- **Records to use**:

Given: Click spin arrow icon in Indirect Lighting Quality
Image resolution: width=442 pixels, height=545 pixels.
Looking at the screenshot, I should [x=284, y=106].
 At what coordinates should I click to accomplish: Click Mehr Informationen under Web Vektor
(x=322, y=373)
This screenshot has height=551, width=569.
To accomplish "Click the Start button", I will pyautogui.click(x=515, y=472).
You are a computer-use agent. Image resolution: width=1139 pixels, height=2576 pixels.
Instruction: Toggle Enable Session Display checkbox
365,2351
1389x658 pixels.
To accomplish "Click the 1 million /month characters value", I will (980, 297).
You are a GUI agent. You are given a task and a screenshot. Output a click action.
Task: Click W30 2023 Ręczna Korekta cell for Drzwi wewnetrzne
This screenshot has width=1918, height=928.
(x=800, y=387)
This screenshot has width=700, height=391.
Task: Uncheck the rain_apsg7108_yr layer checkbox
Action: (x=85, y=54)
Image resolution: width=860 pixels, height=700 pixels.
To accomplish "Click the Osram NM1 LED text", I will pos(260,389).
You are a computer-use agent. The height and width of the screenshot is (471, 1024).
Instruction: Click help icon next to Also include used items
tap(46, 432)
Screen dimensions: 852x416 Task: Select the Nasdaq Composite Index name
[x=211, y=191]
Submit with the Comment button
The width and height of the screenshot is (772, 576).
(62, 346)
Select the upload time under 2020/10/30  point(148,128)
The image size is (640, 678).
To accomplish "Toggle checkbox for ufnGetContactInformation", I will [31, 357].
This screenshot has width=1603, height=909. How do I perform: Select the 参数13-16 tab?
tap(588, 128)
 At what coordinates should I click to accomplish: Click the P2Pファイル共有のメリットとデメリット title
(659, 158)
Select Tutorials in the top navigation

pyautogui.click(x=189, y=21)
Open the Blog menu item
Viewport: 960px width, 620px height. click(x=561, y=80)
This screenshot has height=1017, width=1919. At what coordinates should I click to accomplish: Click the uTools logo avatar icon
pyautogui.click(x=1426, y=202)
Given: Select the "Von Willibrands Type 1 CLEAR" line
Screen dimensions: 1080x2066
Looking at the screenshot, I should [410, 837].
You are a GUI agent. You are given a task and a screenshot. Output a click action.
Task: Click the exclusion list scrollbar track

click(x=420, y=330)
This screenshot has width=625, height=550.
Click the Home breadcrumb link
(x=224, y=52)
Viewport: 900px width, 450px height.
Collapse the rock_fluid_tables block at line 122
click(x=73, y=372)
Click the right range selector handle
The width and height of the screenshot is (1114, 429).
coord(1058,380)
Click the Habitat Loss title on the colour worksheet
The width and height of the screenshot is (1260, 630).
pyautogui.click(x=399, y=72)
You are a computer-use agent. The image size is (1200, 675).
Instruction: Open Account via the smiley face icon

- **Task directions**: Repeat the whole listing above without any change.

- **Result for this exercise**:
Given: Click spin arrow icon in Indirect Lighting Quality
Image resolution: width=442 pixels, height=545 pixels.
Looking at the screenshot, I should [x=284, y=106].
 At what coordinates should I click to accomplish: Click Mehr Informationen under Web Vektor
(x=322, y=373)
This screenshot has height=551, width=569.
To accomplish "Click the Start button", I will pyautogui.click(x=515, y=472).
You are a computer-use agent. Image resolution: width=1139 pixels, height=2576 pixels.
Instruction: Toggle Enable Session Display checkbox
365,2351
1389x658 pixels.
To accomplish "Click the 1 million /month characters value", I will (980, 297).
You are a GUI agent. You are given a task and a screenshot. Output a click action.
Task: Click W30 2023 Ręczna Korekta cell for Drzwi wewnetrzne
This screenshot has width=1918, height=928.
(x=800, y=387)
This screenshot has width=700, height=391.
Task: Uncheck the rain_apsg7108_yr layer checkbox
Action: (x=85, y=54)
Image resolution: width=860 pixels, height=700 pixels.
To accomplish "Click the Osram NM1 LED text", I will pos(260,389).
You are a computer-use agent. The height and width of the screenshot is (471, 1024).
Instruction: Click help icon next to Also include used items
tap(46, 432)
Screen dimensions: 852x416 Task: Select the Nasdaq Composite Index name
[x=211, y=191]
Submit with the Comment button
The width and height of the screenshot is (772, 576).
(62, 346)
Select the upload time under 2020/10/30  point(148,128)
The image size is (640, 678).
To accomplish "Toggle checkbox for ufnGetContactInformation", I will [31, 357].
This screenshot has width=1603, height=909. How do I perform: Select the 参数13-16 tab?
tap(588, 128)
 At what coordinates should I click to accomplish: Click the P2Pファイル共有のメリットとデメリット title
(659, 158)
Select Tutorials in the top navigation

pyautogui.click(x=189, y=21)
Open the Blog menu item
Viewport: 960px width, 620px height. click(x=561, y=80)
This screenshot has height=1017, width=1919. At what coordinates should I click to accomplish: Click the uTools logo avatar icon
pyautogui.click(x=1426, y=202)
Given: Select the "Von Willibrands Type 1 CLEAR" line
Screen dimensions: 1080x2066
Looking at the screenshot, I should [410, 837].
You are a GUI agent. You are given a task and a screenshot. Output a click action.
Task: Click the exclusion list scrollbar track

click(x=420, y=330)
This screenshot has width=625, height=550.
Click the Home breadcrumb link
(x=224, y=52)
Viewport: 900px width, 450px height.
Collapse the rock_fluid_tables block at line 122
click(x=73, y=372)
Click the right range selector handle
The width and height of the screenshot is (1114, 429).
coord(1058,380)
Click the Habitat Loss title on the colour worksheet
The width and height of the screenshot is (1260, 630).
pyautogui.click(x=399, y=72)
You are a computer-use agent. The image size is (1200, 675).
Instruction: Open Account via the smiley face icon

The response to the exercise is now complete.